▸ DOCUMENT SEGMENT
=== Section Start ===

The initial goal is to reimplement the SAS-Pack for the CMS Hospital Compare Overall Star Rating as posted on https://www.qualitynet.org in R. During the reimplementation, two major issues have been found:
-
CMS's K-means clustering, which runs for ONE iteration, failed to converge. This leads to ~ 1/4 hospitals receiving an incorrect star rating.
-
CMS's Latent Variable Model (LVM), which uses a Gaussian quadrature approximation with 30 qpoints, failed to approach the integral of the objective function. This also leads to hundreds of hospitals receiving an incorrect star rating.
The issues are fixed in the R package. See the tutorial to replicate the original SAS-Pack and to run the the corrected LVM algorithm and K-means clustering. Click the link at the end of this page to report if you have questions or any other issues.
require(devtools); # Install the package devtools if you didn't do so.
devtools::install_github("huangrh/rstarating");
devtools::install_github("huangrh/relvm");
devtools::install_github("huangrh/rclus");
require(rstarating); require(relvm); require(rclus)
# Load the input dataset from October 2016.
x <- cms2016oct_input
# Step 1: Prepare and clean up the dataset.
x <- mstbl(x)
# Step 2: Fit the LVM model (non-adaptive).
fit_noad <- relvm_noad(x) # fit2 <- relvm(x)
# Step 3: K-means clustering.

=== Section End ===

▸ GIVEN DATA
=== Section Start ===

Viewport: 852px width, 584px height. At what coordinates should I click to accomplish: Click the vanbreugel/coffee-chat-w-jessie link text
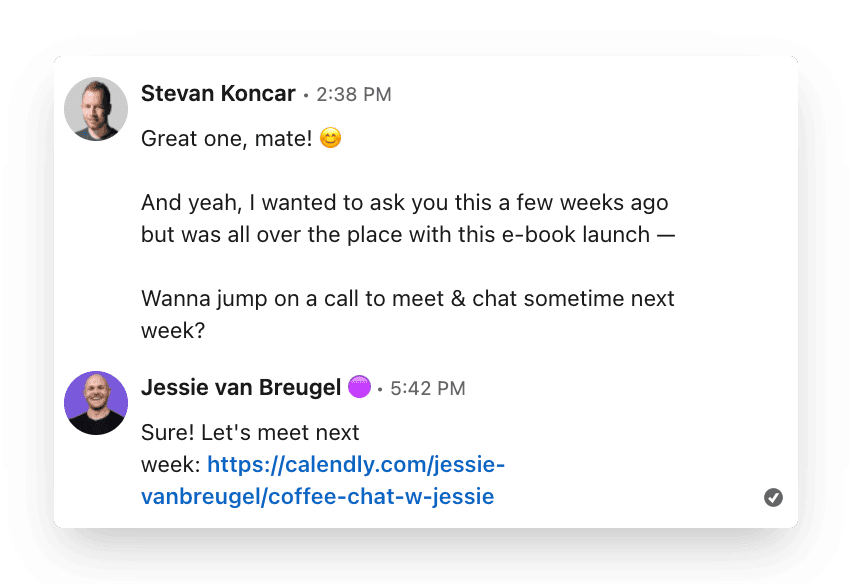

=== Section End ===

▸ WHAT YOU WILL DO
From the R star rating text above, transcribe everything from "The issues are" down to "require(rstarating); require(relvm); require(rclus)".

▸ EXERCISE RESULT
The issues are fixed in the R package. See the tutorial to replicate the original SAS-Pack and to run the the corrected LVM algorithm and K-means clustering. Click the link at the end of this page to report if you have questions or any other issues.
require(devtools); # Install the package devtools if you didn't do so.
devtools::install_github("huangrh/rstarating");
devtools::install_github("huangrh/relvm");
devtools::install_github("huangrh/rclus");
require(rstarating); require(relvm); require(rclus)